From: Martin KaFai Lau <martin.lau@linux.dev>
To: Amery Hung <ameryhung@gmail.com>
Cc: bpf@vger.kernel.org, netdev@vger.kernel.org,
daniel@iogearbox.net, andrii@kernel.org,
alexei.starovoitov@gmail.com, martin.lau@kernel.org,
sinquersw@gmail.com, toke@redhat.com, jhs@mojatatu.com,
jiri@resnulli.us, stfomichev@gmail.com,
ekarani.silvestre@ccc.ufcg.edu.br, yangpeihao@sjtu.edu.cn,
xiyou.wangcong@gmail.com, yepeilin.cs@gmail.com
Subject: Re: [PATCH bpf-next v2 00/14] bpf qdisc
Date: Thu, 9 Jan 2025 17:43:46 -0800 [thread overview]
Message-ID: <1292dc51-4ca1-45c0-8a7c-78d325530531@linux.dev> (raw)

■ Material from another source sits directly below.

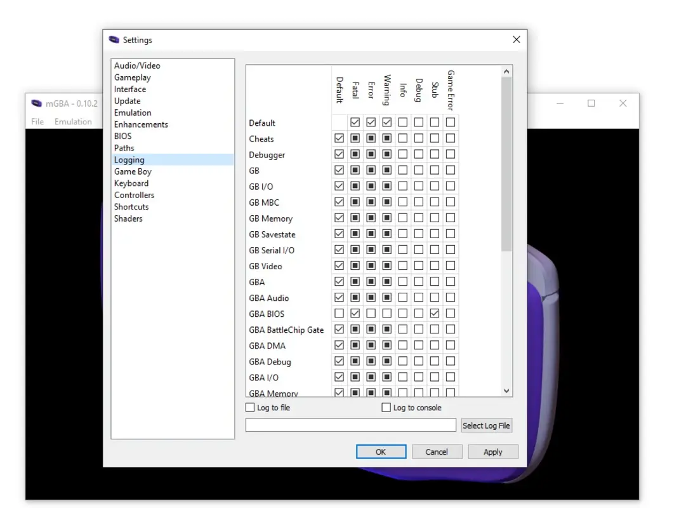Open the File menu in mGBA
This screenshot has height=508, width=686.
pos(37,122)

In-Reply-To: <20241220195619.2022866-1-amery.hung@gmail.com>
On 12/20/24 11:55 AM, Amery Hung wrote:
> The implementation of bpf_fq is fairly complex and slightly different from
> fq so later we only compare the two fifo qdiscs. bpf_fq implements the
> same fair queueing algorithm in fq, but without flow hash collision
> avoidance and garbage collection of inactive flows. bpf_fifo uses a single
For hash collision, I think you meant >1 tcp_socks having the same hash in patch
14? This probably could be detected by adding the sk pointer value to the
bpf-map key? not asking to change patch 14 though.

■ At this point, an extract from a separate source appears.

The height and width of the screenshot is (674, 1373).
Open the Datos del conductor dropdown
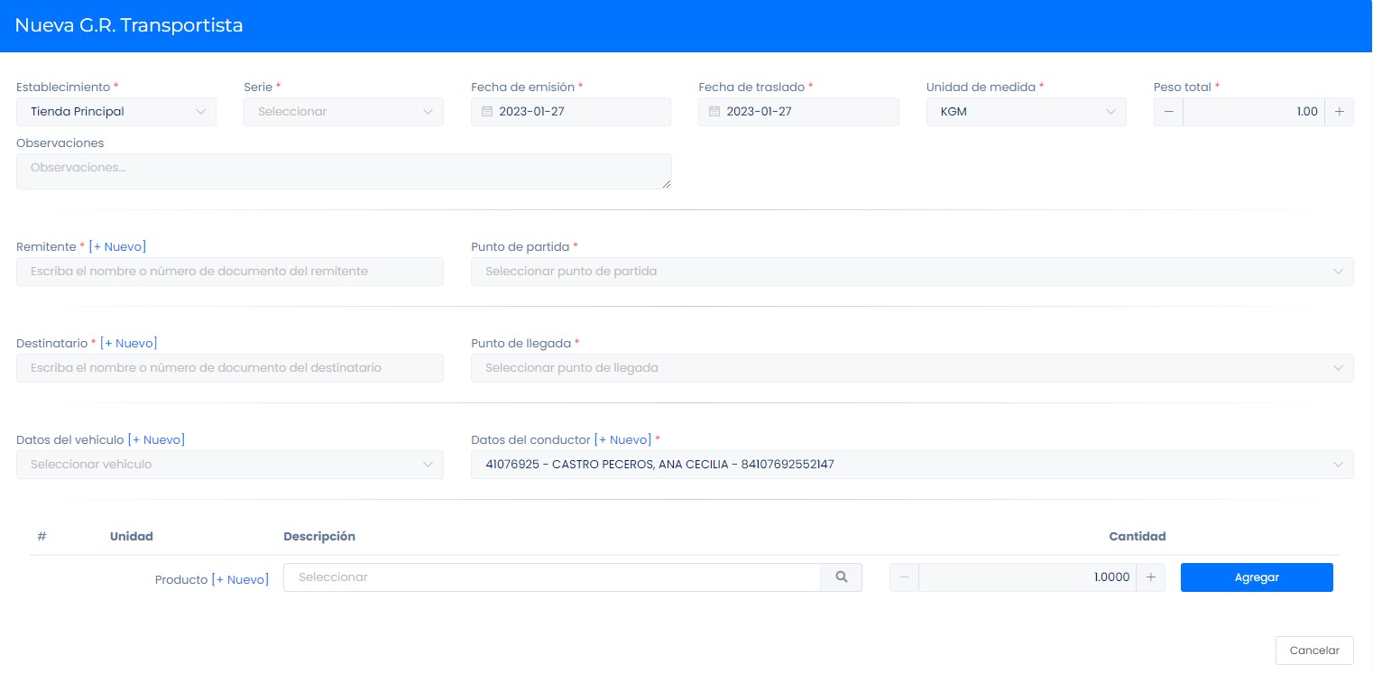tap(911, 465)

For garbage collection, I think patch 14 has it but yes it is iterating the bpf
map, so not as quick as doing gc while searching for the sk in the rbtree. I
think the only missing piece is being able to iterate the bpf_rb_root, i.e. able
to directly search left and right of a bpf_rb_node.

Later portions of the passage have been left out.